Милош писал свою книгу в 1951–1952 в Париже, писал для иностранцев на Западе, не знающих о том, как живет после 1945 года Восточная Европа. Для иноязычного читателя использованные Милошем вместо имен персонажей — греческие буквы, почти математические символы подчеркивали типичность подобных судеб и ситуаций для всей Восточной Европы. В предисловии же к выходившему одновременно в Париже польскому изданию книги Милош так пояснял польскому читателю, почему он пользуется криптонимами: «Четыре характеристики польских писателей, которые я даю, заставят, конечно, каждого отгадывать, „кто есть кто“. Я не называл фамилий, исходя из того, что иноязычного читателя действительные персонажи нисколько не интересуют, а на их примере он может проследить, как человек постепенно подчиняется обязательной в Польше философии. Секретов я не раскрываю: то, что я об этих фигурах говорю, хорошо известно литературным кругам Варшавы. Если некоторые мои фразы беспощадны, это во всяком случае не беспощадность сенсации. Выбрать именно моих коллег меня склонило, может быть, то, что они — фигуры „публичные“ и, в противоположность разным чиновникам, занимающимся скрытно своими достойными презрения делами, они принадлежат истории польской литературы».

Что истории польской литературы принадлежат Анджеевский, Боровский и Галчиньский, вряд ли кто-либо из польских и русских читателей сегодня усомнится. С выходом в Москве однотомника прозы Боровского в 1989-м и двухтомника прозы Анджеевского в 1990-м разговор о них у нас перестал быть голословным, русский томик стихов Галчиньского вышел еще в 1967-м, а с тех пор представление русского читателя о его поэзии расширялось новыми публикациями. Скорее уж кто-то усомнится сейчас, что истории польской литературы принадлежит Путрамент (тоже в свое время у нас переводившийся). Но и в этом случае Милош не ошибся. Особый статус Путрамента, полуписателя-полуполитика, заставляет и сейчас еще с интересом присматриваться к этой фигуре в контексте XX века, когда история польской литературы (да только ли польской!) была в значительной мере политической историей.

Свой «квартет» Милош составил удивительно удачно. Четыре судьбы являют почти все варианты судеб поляков в годы Второй мировой войны: Анджеевский провел годы войны в оккупированной Варшаве, Боровский — сначала в Варшаве, потом в Освенциме и год на Западе, Галчиньский — в немецком лагере для военнопленных и год на Западе, Путрамент — в Советском Союзе. Каждый из четырех прошел к 1945-му свой путь мировоззренческой эволюции. Очень точно подобраны контрастные, взаимодополняющие писательские индивидуальности. Разумеется, памятуя слова Монтескье, мы должны учитывать, что в годы порабощения разума эти четыре характера деформируются, предстают не такими, каковы они есть, а такими, какими их вынуждают быть.

┄┄┄┄┄┄

__Упражнения__
1. Перепишите из исходного текста фрагмент, начиная со слов «Что истории польской литературы принадлежат» и заканчивая словами «мере политической историей.».
2. Перечислите польских писателей, которые, согласно исходному тексту, составили «квартет» Милоша.
3. Где и в какие годы Милош писал свою книгу, если верить исходному тексту?

┄┄┄┄┄┄

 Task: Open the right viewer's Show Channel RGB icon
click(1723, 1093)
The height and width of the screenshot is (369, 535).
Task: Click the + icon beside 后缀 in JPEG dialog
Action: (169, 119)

┄┄┄┄┄┄

__Ответы по порядку__
1.
Что истории польской литературы принадлежат Анджеевский, Боровский и Галчиньский, вряд ли кто-либо из польских и русских читателей сегодня усомнится. С выходом в Москве однотомника прозы Боровского в 1989-м и двухтомника прозы Анджеевского в 1990-м разговор о них у нас перестал быть голословным, русский томик стихов Галчиньского вышел еще в 1967-м, а с тех пор представление русского читателя о его поэзии расширялось новыми публикациями. Скорее уж кто-то усомнится сейчас, что истории польской литературы принадлежит Путрамент (тоже в свое время у нас переводившийся). Но и в этом случае Милош не ошибся. Особый статус Путрамента, полуписателя-полуполитика, заставляет и сейчас еще с интересом присматриваться к этой фигуре в контексте XX века, когда история польской литературы (да только ли польской!) была в значительной мере политической историей.

2. Анджеевский, Боровский, Галчиньский, Путрамент.

3. В Париже, в 1951–1952 годах.